## WHAT YOU HAVE TO DO
Return the run of lines below that opens with the line containing "Click the USD currency button" and closes with the line containing "Given: Click the Break-even", keeping each one exact.

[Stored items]
══════════

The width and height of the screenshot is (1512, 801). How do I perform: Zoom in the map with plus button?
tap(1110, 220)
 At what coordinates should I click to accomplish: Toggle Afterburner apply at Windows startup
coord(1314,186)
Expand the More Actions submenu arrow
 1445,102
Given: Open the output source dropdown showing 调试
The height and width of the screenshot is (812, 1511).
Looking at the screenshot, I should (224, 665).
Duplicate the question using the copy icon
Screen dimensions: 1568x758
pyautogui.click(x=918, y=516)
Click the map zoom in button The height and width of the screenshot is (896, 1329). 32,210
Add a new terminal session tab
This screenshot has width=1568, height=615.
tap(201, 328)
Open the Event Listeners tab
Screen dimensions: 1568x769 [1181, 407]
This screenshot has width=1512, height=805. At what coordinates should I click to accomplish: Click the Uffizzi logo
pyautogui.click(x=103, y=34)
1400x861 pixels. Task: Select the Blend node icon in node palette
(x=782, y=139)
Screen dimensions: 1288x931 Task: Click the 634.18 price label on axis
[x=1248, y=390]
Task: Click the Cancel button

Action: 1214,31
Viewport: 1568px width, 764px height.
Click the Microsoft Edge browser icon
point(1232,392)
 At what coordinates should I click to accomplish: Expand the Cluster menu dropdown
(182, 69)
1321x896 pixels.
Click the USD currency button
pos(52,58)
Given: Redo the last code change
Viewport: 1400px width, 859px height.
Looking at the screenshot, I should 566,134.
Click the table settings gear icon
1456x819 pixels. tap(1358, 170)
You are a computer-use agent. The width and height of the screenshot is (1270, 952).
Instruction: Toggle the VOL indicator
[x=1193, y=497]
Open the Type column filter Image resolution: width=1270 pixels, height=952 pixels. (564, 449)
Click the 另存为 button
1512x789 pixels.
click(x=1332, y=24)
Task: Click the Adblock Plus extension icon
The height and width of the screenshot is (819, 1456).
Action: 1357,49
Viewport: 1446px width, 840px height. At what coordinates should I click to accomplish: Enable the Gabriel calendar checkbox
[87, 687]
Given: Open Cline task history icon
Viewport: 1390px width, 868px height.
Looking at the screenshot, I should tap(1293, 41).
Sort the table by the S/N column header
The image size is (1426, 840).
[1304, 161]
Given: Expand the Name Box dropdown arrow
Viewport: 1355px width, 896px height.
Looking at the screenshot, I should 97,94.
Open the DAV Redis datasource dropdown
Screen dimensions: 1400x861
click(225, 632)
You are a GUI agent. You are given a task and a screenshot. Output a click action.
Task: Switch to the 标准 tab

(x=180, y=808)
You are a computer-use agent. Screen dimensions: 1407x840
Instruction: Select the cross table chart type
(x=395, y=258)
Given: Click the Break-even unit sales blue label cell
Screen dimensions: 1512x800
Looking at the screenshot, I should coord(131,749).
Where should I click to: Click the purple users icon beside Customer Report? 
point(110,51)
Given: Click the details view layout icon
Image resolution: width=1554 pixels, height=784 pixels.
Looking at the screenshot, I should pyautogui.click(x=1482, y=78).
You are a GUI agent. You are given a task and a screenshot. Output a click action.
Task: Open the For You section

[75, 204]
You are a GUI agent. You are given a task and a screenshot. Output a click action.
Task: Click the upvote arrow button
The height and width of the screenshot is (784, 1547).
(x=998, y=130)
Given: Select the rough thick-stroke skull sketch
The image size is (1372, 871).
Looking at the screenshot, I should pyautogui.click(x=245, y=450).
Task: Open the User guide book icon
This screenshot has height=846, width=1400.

══════════

## TASK OUTPUT
Click the USD currency button
pos(52,58)
Given: Redo the last code change
Viewport: 1400px width, 859px height.
Looking at the screenshot, I should 566,134.
Click the table settings gear icon
1456x819 pixels. tap(1358, 170)
You are a computer-use agent. The width and height of the screenshot is (1270, 952).
Instruction: Toggle the VOL indicator
[x=1193, y=497]
Open the Type column filter Image resolution: width=1270 pixels, height=952 pixels. (564, 449)
Click the 另存为 button
1512x789 pixels.
click(x=1332, y=24)
Task: Click the Adblock Plus extension icon
The height and width of the screenshot is (819, 1456).
Action: 1357,49
Viewport: 1446px width, 840px height. At what coordinates should I click to accomplish: Enable the Gabriel calendar checkbox
[87, 687]
Given: Open Cline task history icon
Viewport: 1390px width, 868px height.
Looking at the screenshot, I should tap(1293, 41).
Sort the table by the S/N column header
The image size is (1426, 840).
[1304, 161]
Given: Expand the Name Box dropdown arrow
Viewport: 1355px width, 896px height.
Looking at the screenshot, I should 97,94.
Open the DAV Redis datasource dropdown
Screen dimensions: 1400x861
click(225, 632)
You are a GUI agent. You are given a task and a screenshot. Output a click action.
Task: Switch to the 标准 tab

(x=180, y=808)
You are a computer-use agent. Screen dimensions: 1407x840
Instruction: Select the cross table chart type
(x=395, y=258)
Given: Click the Break-even unit sales blue label cell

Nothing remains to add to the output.